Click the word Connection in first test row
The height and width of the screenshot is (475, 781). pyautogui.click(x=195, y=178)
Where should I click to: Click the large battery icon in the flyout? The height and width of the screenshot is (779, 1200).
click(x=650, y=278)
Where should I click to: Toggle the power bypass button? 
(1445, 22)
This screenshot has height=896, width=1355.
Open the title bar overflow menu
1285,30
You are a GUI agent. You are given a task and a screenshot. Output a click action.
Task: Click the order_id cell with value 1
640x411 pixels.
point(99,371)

====

- **Exercise directions**
Your answer must be the lines from the one holding "Where should I click to: Toggle" to the end of the listing above, exactly as written and nothing else.

- **Exercise solution**
Where should I click to: Toggle the power bypass button? 
(1445, 22)
This screenshot has height=896, width=1355.
Open the title bar overflow menu
1285,30
You are a GUI agent. You are given a task and a screenshot. Output a click action.
Task: Click the order_id cell with value 1
640x411 pixels.
point(99,371)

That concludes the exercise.